Já houve casos de soldados russos condenados por crimes cometidos nesta guerra…
Sim. Temos o caso muito famoso de Vadim Chichimarine, acusado de matar o idoso Oleksandr Chelipov. Foi o primeiro julgamento em tribunal devido à invasão. Ele forneceu pormenores sobre o crime e foi condenado. Depois, recorreu e conseguiu com que a sua sentença fosse encurtada.
Mas o que quero enfatizar, a propósito deste caso, é outra coisa. Ouvi a esposa dele dizer: ‘O meu marido era um agricultor comum, mas ele era todo o universo para mim. Eu perdi tudo.’
Aquele crime foi investigado e alvo de discussão pública porque foi o primeiro julgamento em tribunal [por causa da guerra].
Pensei para mim própria: temos de fazer algo para dar uma oportunidade a outras vítimas de crimes de guerra, porque estamos a transformar as pessoas em números e só a justiça pode devolver às pessoas os seus nomes e a sua dignidade humana.
No processo de recolha de testemunhos, têm ajuda de cidadãos ou de organizações russas?
Durante décadas cooperámos estreitamente com defensores dos direitos humanos na Rússia. Quando a guerra começou, eles foram os primeiros a nomear o que estava a acontecer: uma guerra.
Eles [ativistas russos] trabalham connosco para ajudar os prisioneiros políticos ucranianos na Crimeia, na parte ocupada de Lugansk, na região de Donetsk. Fizeram muito… e é por isso que tantos defensores dos direitos humanos deixaram agora à força o país.

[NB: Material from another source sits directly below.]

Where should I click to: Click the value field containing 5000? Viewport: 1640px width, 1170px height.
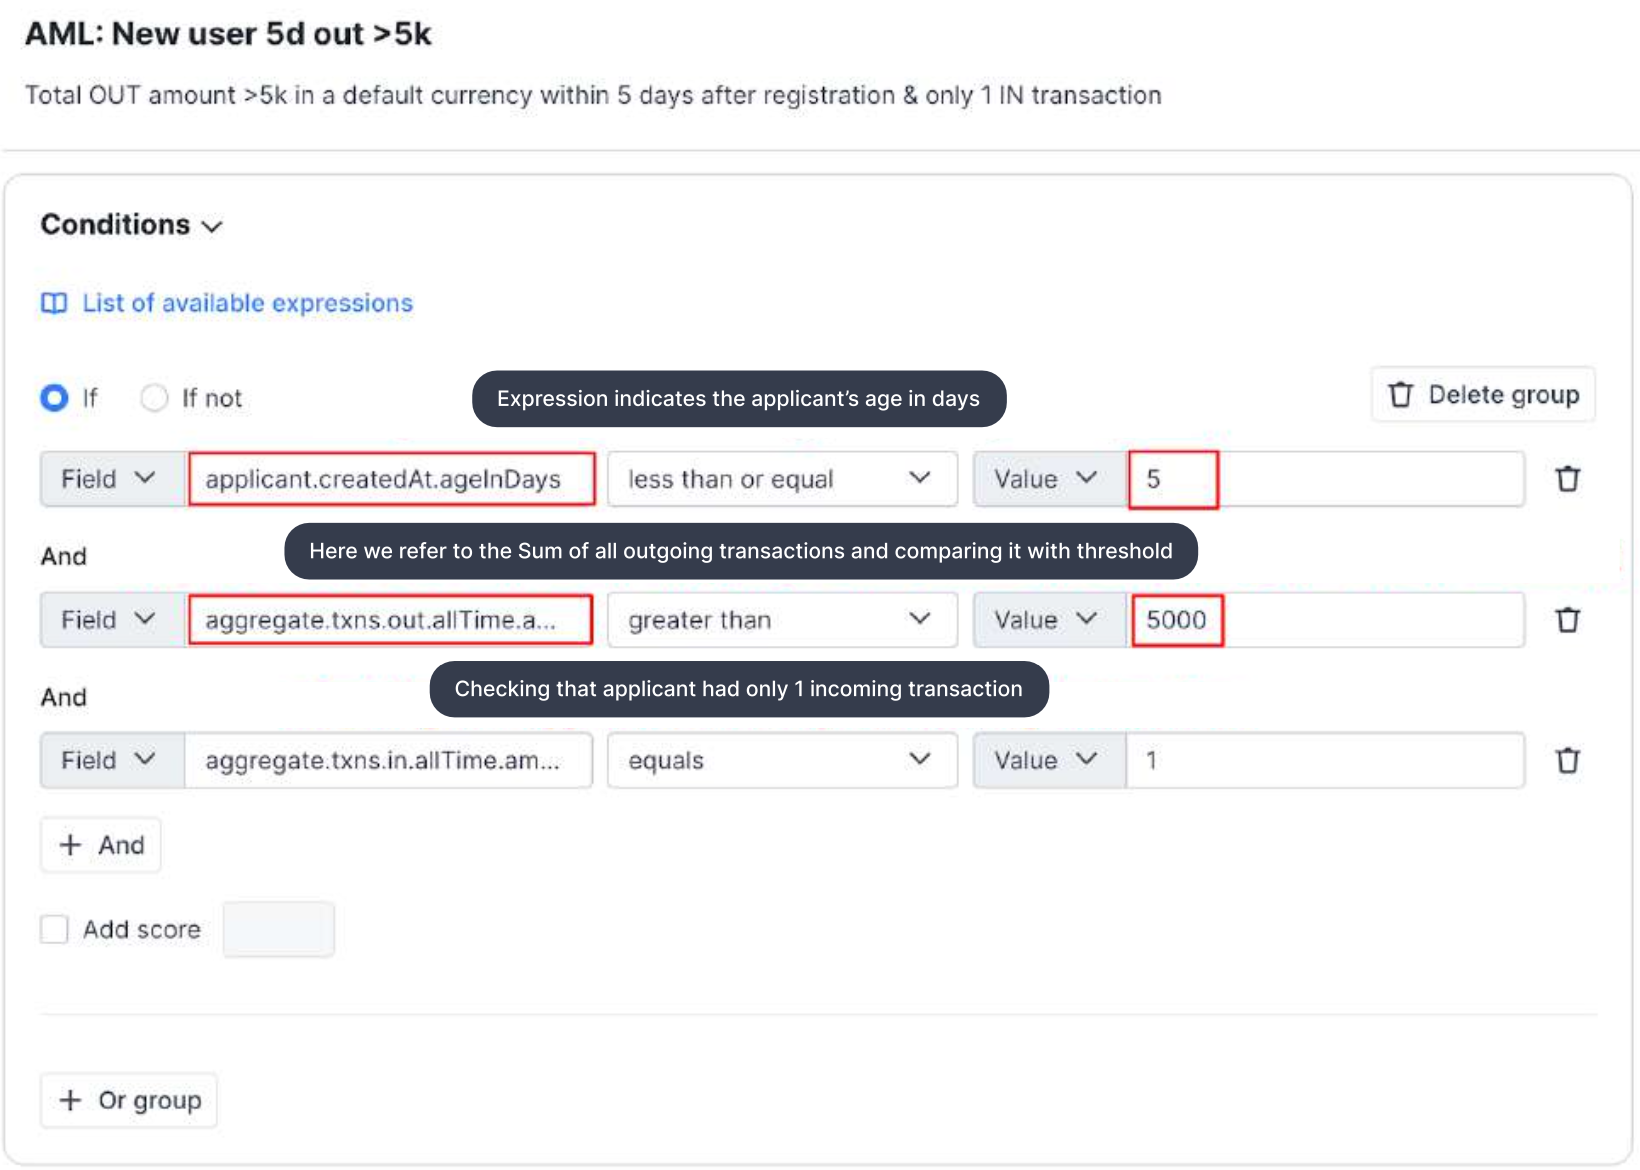coord(1326,620)
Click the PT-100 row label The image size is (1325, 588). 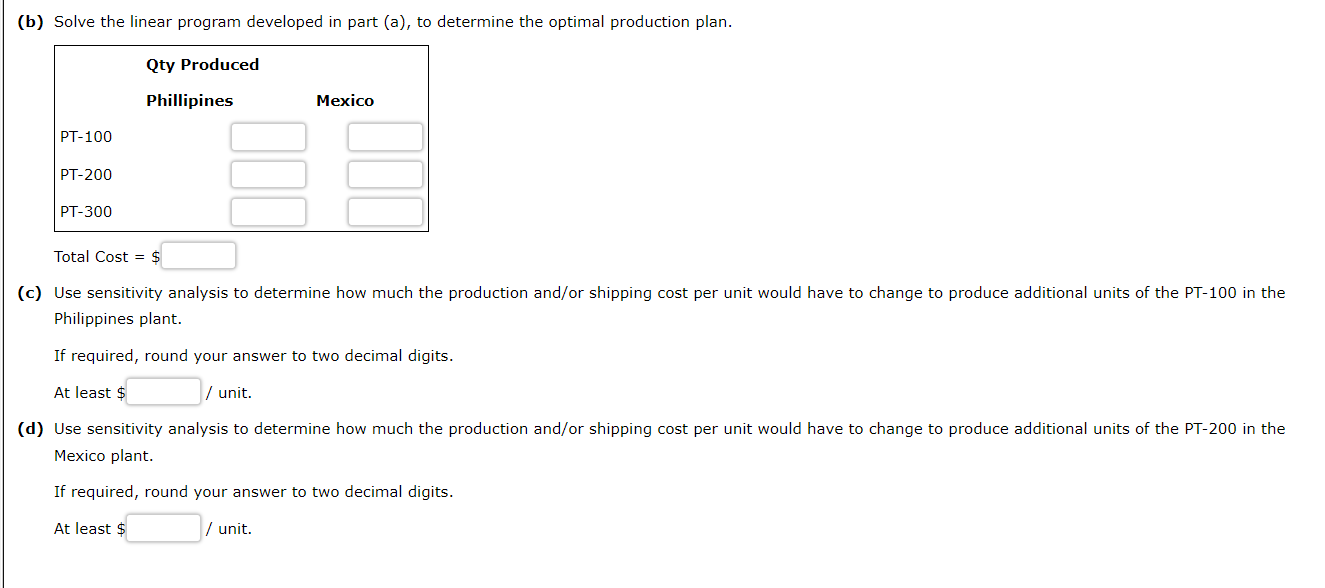tap(86, 136)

A Rússia é um sistema [político] muito capaz em si. Não tem empatia ou humanismo.
O problema desta guerra é que não é a guerra apenas de Putin. É uma guerra da nação russa, porque a maioria dos russos apoia esta guerra.
Putin governa a Rússia não só com repressões e censura. Tem governador a Rússia com um contrato social que se baseia na glória russa.

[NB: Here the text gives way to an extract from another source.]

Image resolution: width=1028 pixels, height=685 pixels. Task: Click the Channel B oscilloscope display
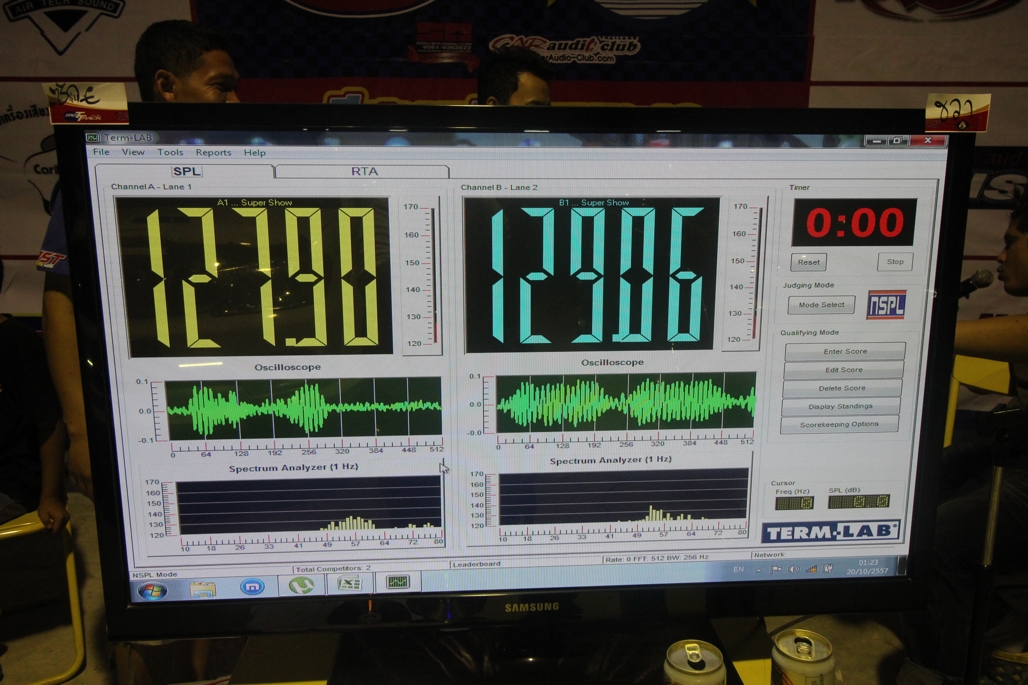click(x=626, y=402)
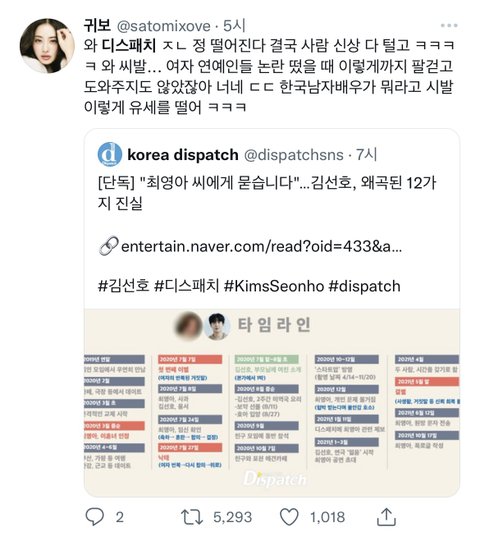Open the quoted tweet headline text
This screenshot has height=541, width=480.
(x=267, y=192)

Infelizmente, os russos ainda veem a sua glória na restauração à força do império soviético.
Documentar crimes de guerra também terá consequências para os responsáveis por esse processo de investigação. No campo emocional, há um preço a pagar?
É muito difícil documentar crimes de guerra. Faço isto há oito anos e já vi muitas pessoas deixaram de fazer este trabalho por duas razões.
Primeiro, trabalha-se com a dor humana e é difícil. Todos nós pagamos o nosso preço por fazer este trabalho.
Não te direi o que sinto. Proibi-me de me fazer algumas perguntas. Quando os jornalistas me perguntam qual é o caso que mais me afetou, eu digo: ‘Desculpem. Neste momento, não me permito fazer este tipo de perguntas, pois, se o fizer, ficarei partida.’ Enfrentamos uma enorme quantidade de dor humana, documentamos coisas desumanas. É algo que não é de todo normal.
Segundo, há oito anos que fornecemos documentação, provas [da agressão russa], e a situação não mudou. É uma frustração enorme. Enviámos inúmeros relatórios para a União Europeia. Registámos histórias horríveis de espancamentos e torturas e sabemos que há outras pessoas a passar pelo mesmo. E não conseguimos impedi-lo.